### Task set:
a – From the notebook passage on dirty data below, output the text starting with "# In the following" and going on through "display(prices)".
b – According to the notebook passage on dirty data below, why do numeric values that contain currency symbols become incalculable?

### Document passage:
* START *
In [1]:
# HANDLING DIRTY DATA
# Now that missing and duplicate data have been covered, we'll turn our sights to other common problems with datasets.
# Sometimes, datasets have other types of dirty data, which is a loose term for erronous data.
# Besides missing and duplicated data, dirty data can include the following: 
    # Typos
    # Misplaced data
    # Mixed datatypes
    # Incorrect symbols or punctuation
# All these errors need to be fixed in preparation for analysis.

In [2]:
# IDENTIFY MESSY TEXT DATA
# While it's a financial analysts dream to work with large datasets full of numbers, reality is that data often contains text fields as well.
# Names, emails, comments, symbols, and other text values might prove relevant to the analysis.
# So we need tools and techniques to clean and prepare any messy text.
# In the following example, we'll focus on the influence of currency symbols.
# When such symbols are present, it is as a string, therefore the numeric values no longer act as numbers, therefore are incalculable.
# We will apply techniques to removing currency symbols:

# Import library
import pandas as pd

prices = pd.DataFrame({
    "prices_usd": ["$0.53", "$0.65", "0.22"]
})
display(prices)
* END *
### Dataset extract:
* START *
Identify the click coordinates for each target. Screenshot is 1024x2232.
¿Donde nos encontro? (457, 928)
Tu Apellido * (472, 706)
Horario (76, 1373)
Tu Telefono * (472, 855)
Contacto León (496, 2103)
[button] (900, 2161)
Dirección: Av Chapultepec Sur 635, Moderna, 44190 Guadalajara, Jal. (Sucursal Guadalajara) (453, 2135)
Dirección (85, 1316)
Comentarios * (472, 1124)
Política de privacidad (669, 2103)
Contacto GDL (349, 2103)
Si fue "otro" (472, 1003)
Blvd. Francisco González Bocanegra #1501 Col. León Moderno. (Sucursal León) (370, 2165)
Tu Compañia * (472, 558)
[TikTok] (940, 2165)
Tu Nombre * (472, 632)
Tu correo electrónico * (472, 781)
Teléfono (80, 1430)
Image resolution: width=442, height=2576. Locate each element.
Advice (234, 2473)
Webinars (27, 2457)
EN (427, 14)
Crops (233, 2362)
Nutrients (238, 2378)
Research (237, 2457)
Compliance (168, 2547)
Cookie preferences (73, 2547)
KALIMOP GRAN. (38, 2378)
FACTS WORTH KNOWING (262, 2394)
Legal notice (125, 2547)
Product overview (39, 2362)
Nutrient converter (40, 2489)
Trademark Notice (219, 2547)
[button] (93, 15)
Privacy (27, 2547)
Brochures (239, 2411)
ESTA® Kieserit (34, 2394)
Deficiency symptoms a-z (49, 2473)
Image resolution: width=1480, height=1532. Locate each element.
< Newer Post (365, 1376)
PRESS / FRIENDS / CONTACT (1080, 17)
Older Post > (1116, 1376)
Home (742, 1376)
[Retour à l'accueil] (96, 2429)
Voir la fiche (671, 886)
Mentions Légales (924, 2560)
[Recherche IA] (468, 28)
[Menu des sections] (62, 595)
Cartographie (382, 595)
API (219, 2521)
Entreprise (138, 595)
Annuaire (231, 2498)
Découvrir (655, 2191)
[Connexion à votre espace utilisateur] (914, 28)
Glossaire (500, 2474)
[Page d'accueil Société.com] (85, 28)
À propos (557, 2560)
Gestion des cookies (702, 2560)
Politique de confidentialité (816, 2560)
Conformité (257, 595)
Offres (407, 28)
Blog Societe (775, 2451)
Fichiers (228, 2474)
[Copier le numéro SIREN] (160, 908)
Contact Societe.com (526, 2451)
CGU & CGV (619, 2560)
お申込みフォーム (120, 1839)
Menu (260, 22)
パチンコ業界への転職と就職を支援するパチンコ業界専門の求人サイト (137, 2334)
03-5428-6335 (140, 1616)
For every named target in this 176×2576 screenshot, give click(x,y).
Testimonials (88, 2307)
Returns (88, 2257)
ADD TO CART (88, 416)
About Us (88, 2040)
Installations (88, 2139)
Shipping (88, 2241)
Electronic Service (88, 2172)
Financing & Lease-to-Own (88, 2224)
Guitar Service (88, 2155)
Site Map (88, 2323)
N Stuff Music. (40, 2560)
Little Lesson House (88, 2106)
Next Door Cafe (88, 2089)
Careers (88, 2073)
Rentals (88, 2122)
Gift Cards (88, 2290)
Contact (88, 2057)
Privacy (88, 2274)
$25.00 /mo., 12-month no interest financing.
* END *
### Expected outputs:
a –
# In the following example, we'll focus on the influence of currency symbols.
# When such symbols are present, it is as a string, therefore the numeric values no longer act as numbers, therefore are incalculable.
# We will apply techniques to removing currency symbols:

# Import library
import pandas as pd

prices = pd.DataFrame({
    "prices_usd": ["$0.53", "$0.65", "0.22"]
})
display(prices)

b – The symbols make the values strings, so they no longer act as numbers.